The Windsor Star                                        May 10, 1999

CHIPS MAY DIP INTO WORKPLACE SANITY

        By Stephan Bevan, The London Times

        Big Brother could soon be watching from the inside. Several British 
companies are consulting scientists on ways of developing microchip 
implants for their workers to measure their timekeeping and whereabouts.
        The technology, which has been proven on pets and human 
volunteers, would enable firms to track staff. The data could enable them 
to draw up estimates of workers' efficiency and productivity.
        The firms, understood to include British banks and technology 
companies, have approached Prof. Kevin Warwick of Reading University, 
a leading cybernetics expert. He has also been in consultations with 
Blackbaud Inc, the American software giant.
        Warwick hit the headlines last summer when he had a silicon chip 
transponder surgically implanted in his forearm.
        He was subsequently able to show how a computer could monitor 
every move he made using detectors scattered around the building in 
which he worked.
        In his experiment, Warwick showed how the system could also benefit 
workers by programming it to switch on lights, computers and heating 
systems as he entered a room -- and turning them off when he left.
        The technology is likely to have a strong appeal to companies with 
high labour costs, for which small increases in staff productivity can have 
a big impact on profits. It is also relatively cheap -- just a few dollars
for 
each person, according to Warwick.
        "For a business, the potential is obvious," he said. "You can tell when 
people clock into work and when they leave the building. You would know 
at all times exactly where they were and who they were with."
        Warwick admits people will be "shocked' by the idea of companies 
asking their employees to have such implants. He said: "It is pushing at 
the limits of what society will accept, but in a way it is not such a big 
deal. Many employees already carry swipecards."
        His research follows earlier experiments by companies, such as 
telecommunications firm AT&T, that showed how smart cards carried by 
staff could be programmed to relay a worker's position back to a central 
computer. AT&T Laboratories in Cambridge have been working on 
"smart badges" for two years. They use ultrasound to tell the main 
computer exactly where the wearer is, allowing their desktop computers 
and phone calls to "follow" them around the building.
        The company has, however, stopped short of suggesting staff should 
have devices inserted into their bodies.
        The first practical application of such technology is, however, not in 
humans but in pets.
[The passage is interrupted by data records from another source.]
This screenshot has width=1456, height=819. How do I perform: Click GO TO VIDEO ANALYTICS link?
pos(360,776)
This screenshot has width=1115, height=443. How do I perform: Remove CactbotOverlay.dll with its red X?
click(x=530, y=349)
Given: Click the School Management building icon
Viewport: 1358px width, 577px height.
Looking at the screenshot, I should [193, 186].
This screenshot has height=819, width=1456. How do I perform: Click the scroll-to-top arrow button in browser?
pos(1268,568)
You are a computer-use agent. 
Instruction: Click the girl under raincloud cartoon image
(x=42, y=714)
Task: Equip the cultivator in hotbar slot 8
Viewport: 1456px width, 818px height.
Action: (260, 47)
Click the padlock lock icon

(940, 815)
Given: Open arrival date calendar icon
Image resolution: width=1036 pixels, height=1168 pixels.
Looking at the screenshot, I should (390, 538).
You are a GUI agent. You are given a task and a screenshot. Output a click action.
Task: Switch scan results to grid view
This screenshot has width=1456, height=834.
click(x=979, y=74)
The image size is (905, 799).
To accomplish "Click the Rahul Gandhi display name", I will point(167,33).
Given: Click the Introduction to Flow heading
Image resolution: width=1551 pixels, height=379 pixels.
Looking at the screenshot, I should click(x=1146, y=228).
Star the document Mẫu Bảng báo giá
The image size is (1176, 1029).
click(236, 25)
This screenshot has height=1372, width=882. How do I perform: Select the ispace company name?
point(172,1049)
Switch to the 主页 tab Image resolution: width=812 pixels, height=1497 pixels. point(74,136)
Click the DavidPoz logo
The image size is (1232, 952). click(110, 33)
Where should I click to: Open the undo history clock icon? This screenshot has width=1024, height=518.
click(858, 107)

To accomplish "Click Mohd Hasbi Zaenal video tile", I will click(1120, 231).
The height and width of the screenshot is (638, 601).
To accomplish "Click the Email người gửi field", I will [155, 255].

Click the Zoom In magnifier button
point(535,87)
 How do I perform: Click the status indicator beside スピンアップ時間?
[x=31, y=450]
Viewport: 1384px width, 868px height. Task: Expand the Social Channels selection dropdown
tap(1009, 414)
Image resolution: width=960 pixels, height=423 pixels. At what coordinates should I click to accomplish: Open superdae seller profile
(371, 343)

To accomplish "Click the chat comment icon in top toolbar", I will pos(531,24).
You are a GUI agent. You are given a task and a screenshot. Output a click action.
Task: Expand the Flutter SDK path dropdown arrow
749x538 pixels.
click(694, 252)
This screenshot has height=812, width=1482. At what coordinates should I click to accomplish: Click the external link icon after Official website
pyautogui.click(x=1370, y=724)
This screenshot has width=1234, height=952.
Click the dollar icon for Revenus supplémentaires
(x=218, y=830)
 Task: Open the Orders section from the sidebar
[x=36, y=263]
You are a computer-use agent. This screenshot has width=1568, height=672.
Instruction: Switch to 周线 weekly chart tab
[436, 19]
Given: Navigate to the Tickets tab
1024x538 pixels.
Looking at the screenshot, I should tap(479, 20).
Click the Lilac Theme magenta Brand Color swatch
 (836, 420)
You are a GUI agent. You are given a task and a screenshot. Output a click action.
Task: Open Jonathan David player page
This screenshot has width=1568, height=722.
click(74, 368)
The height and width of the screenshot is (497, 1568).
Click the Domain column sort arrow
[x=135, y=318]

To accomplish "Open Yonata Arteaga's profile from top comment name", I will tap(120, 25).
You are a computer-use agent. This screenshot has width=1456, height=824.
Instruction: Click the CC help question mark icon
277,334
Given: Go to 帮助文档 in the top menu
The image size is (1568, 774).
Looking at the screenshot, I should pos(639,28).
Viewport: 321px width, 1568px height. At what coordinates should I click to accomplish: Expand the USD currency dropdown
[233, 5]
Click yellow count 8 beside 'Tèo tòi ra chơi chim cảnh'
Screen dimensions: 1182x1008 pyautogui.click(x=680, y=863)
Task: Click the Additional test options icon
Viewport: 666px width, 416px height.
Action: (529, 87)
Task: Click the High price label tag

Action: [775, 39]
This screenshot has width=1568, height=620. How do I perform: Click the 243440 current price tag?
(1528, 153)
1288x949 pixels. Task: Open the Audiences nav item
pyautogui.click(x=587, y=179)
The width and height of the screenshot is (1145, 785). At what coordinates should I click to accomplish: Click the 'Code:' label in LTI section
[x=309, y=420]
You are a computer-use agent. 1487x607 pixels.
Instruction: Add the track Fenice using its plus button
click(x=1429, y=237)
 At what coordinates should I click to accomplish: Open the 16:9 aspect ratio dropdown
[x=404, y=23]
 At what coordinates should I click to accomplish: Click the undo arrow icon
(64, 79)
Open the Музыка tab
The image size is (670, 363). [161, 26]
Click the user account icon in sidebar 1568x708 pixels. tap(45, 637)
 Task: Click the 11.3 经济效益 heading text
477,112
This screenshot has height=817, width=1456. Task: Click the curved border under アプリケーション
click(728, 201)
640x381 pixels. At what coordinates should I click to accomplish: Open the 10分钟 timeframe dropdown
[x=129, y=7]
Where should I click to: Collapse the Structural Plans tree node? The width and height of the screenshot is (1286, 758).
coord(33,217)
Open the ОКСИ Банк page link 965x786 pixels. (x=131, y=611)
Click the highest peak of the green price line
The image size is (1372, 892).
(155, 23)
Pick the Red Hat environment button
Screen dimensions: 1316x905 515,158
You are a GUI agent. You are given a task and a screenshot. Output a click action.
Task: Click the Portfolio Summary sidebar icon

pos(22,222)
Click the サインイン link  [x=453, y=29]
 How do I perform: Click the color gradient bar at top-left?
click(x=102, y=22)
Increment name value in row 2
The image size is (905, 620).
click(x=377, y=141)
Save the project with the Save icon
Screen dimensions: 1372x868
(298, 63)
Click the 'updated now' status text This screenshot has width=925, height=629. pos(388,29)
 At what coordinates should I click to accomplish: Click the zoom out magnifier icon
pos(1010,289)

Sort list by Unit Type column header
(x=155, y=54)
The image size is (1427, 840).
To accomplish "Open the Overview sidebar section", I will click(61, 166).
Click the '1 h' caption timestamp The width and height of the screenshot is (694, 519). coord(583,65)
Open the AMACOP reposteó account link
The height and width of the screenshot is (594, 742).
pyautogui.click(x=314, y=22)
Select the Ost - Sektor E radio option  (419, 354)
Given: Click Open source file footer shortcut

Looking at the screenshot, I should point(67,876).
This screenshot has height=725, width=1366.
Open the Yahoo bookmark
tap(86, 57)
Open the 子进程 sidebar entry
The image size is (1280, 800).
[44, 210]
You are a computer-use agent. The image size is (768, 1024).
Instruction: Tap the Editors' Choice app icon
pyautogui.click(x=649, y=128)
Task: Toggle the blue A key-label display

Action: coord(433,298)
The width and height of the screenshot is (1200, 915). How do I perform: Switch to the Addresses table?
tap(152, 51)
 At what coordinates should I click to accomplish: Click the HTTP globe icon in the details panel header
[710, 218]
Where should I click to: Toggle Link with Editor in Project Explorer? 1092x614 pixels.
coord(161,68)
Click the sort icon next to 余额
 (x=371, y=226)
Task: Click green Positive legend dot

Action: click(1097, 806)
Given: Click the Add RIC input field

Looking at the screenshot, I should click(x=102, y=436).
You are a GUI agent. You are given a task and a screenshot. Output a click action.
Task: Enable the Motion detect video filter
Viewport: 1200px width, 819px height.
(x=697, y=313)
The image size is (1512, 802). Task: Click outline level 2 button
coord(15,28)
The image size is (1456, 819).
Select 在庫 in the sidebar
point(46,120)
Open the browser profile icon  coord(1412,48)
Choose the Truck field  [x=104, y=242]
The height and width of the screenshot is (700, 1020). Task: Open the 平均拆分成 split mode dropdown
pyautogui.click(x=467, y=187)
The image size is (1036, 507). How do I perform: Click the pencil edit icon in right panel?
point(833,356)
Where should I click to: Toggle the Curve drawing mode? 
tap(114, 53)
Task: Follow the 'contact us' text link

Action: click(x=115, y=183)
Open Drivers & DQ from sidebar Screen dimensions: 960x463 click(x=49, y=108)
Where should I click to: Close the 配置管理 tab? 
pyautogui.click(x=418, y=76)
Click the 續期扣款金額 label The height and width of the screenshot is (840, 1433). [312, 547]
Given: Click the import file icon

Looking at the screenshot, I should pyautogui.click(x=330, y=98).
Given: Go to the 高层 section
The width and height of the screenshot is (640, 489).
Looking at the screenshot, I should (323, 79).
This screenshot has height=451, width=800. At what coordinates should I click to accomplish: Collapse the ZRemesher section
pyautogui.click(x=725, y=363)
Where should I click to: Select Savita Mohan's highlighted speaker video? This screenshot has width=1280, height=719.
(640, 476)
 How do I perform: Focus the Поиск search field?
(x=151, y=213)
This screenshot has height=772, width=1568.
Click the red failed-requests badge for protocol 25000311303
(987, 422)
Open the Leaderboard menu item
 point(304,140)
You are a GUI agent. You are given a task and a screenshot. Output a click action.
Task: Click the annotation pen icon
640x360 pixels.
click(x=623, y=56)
Under the government's new "passports for pets" 
scheme, which replaces the quarantine system from 2001, dogs will have a 
microchip implanted beneath their skin to identify who they belong to.
        Representatives from police forces in the United Kingdom and the 
United States have also expressed interest in the implant technology, 
according to Warwick.
        He believes that submitting to an implant could be made a condition, 
for example, of being granted a gun licence.